━━━ Fragmento dado ━━━

La concepción del estadio del espejo que introduje en nuestro último congreso, hace trece años, por haber más o menos pasado desde entonces al uso del grupo francés, no me pareció indigna de ser recordada a la atención de ustedes: hoy especialmente en razón de las luces que aporta sobre la función del yo [je] en la experiencia que de él nos da el psicoanálisis. Experiencia de la que hay que decir que nos opone a toda filosofía derivada directamente del cogito.

Acaso haya entre ustedes quienes recuerden el aspecto del comportamiento de que partimos, iluminado por un hecho de psicología comparada: la cría de hombre, a una edad en que se encuentra por poco tiempo, pero todavía un tiempo, superado en inteligencia instrumental por el chimpancé reconoce ya sin embargo su imagen en el espejo como tal. Reconocimiento señalado por la mímica iluminante del AIha-Erlebnis, en la que para Köhler se expresa la apercepción situacional, tiempo esencial del acto de inteligencia.

Este acto, en efecto, lejos de agotarse, como en el mono, en el control, una vez adquirido, de la inanidad de la imagen, rebota en seguida en el niño en una serie de gestos en los que experimenta lúdicamente la relación de los movimientos asumidos de la imagen con su medio ambiente reflejado, y de ese complejo virtual a la realidad que reproduce, o sea con su propio cuerpo y con las personas, incluso con los objetos, que se encuentran junto a él.

━━━ Filas de datos ━━━

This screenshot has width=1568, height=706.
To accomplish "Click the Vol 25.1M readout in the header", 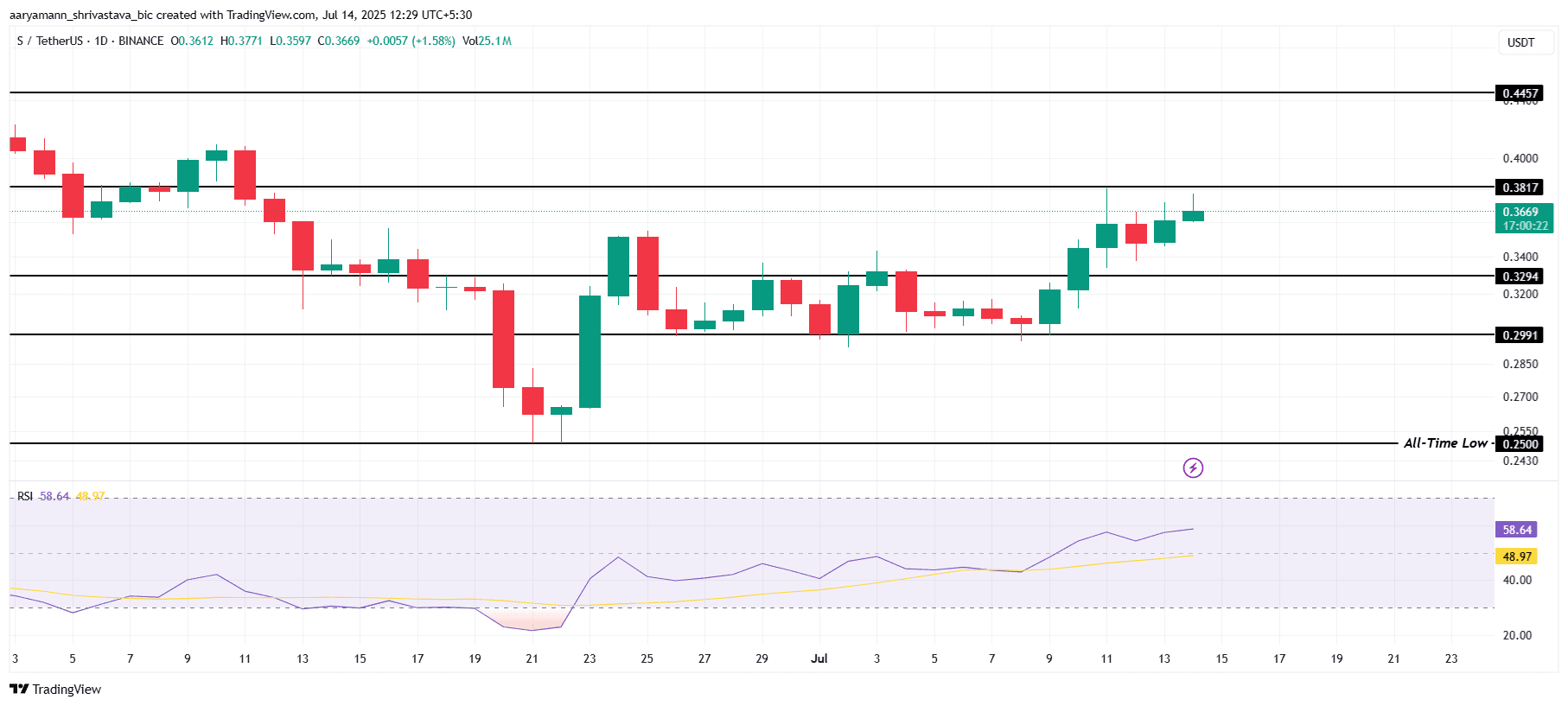I will 487,41.
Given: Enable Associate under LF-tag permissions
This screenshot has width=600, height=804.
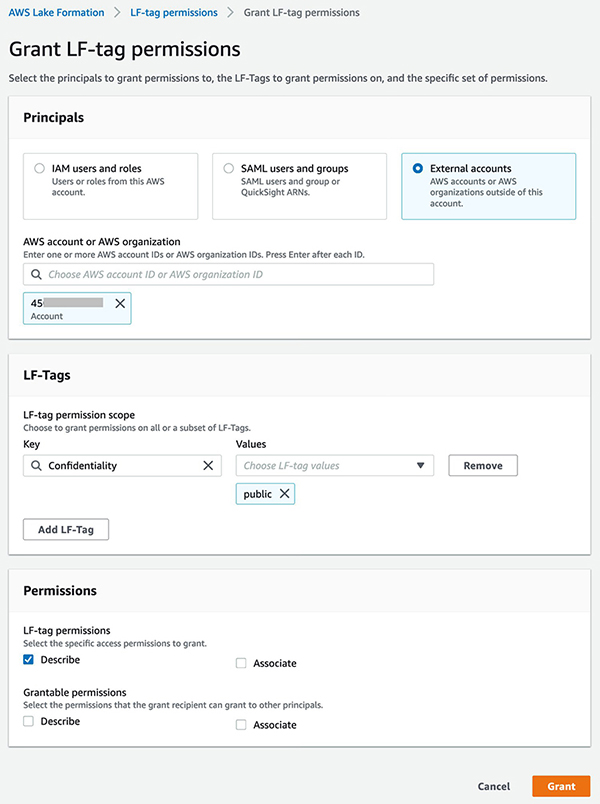Looking at the screenshot, I should pyautogui.click(x=241, y=663).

━━━

Instrucciones:
a) Reproduce literalmente el trozo del fragmento sobre el estadio del espejo que empieza con las palabras que contienen "La concepción del" y termina con "directamente del cogito.".
b) Sigue escribiendo el fragmento sobre el estadio del espejo a partir de donde se detiene.

Resultados por tarea:
a)
La concepción del estadio del espejo que introduje en nuestro último congreso, hace trece años, por haber más o menos pasado desde entonces al uso del grupo francés, no me pareció indigna de ser recordada a la atención de ustedes: hoy especialmente en razón de las luces que aporta sobre la función del yo [je] en la experiencia que de él nos da el psicoanálisis. Experiencia de la que hay que decir que nos opone a toda filosofía derivada directamente del cogito.

b)
Este acontecimiento puede producirse, como es sabido desde los trabajos de Baldlwin, desde la edad de seis meses, y su repetición ha atraído con frecuencia nuestra meditación ante el espectáculo impresionante de un lactante ante el espejo, que no tiene todavía dominio de la marcha ni siquiera de la postura en pie, pero que, a pesar del estorbo de algún sostén humano o artificial (lo que solemos llamar unas andaderas), supera en un jubiloso ajetreo las trabas de ese apoyo para suspender su actitud en una postura más o menos inclinada y conseguir, para fijarlo, un aspecto instantáneo de la imagen.

Esta actividad conserva para nosotros hasta la edad de dieciocho meses el sentido que le damos -y que no es menos revelador de un dinamismo libidinal, hasta entonces problemático, que de una estructura ontológica del mundo humano que se inserta en nuestras reflexiones sobre el conocimiento paranoico.

Basta para ello comprender el estadio del espejo como una identificación en el sentido pleno que el análisis da a este término: a saber, la transformación producida en el sujeto cuando asume una imagen, cuya predestinación a este efecto de fase está suficientemente indicada por el uso, en la teoría, del término antiguo imago.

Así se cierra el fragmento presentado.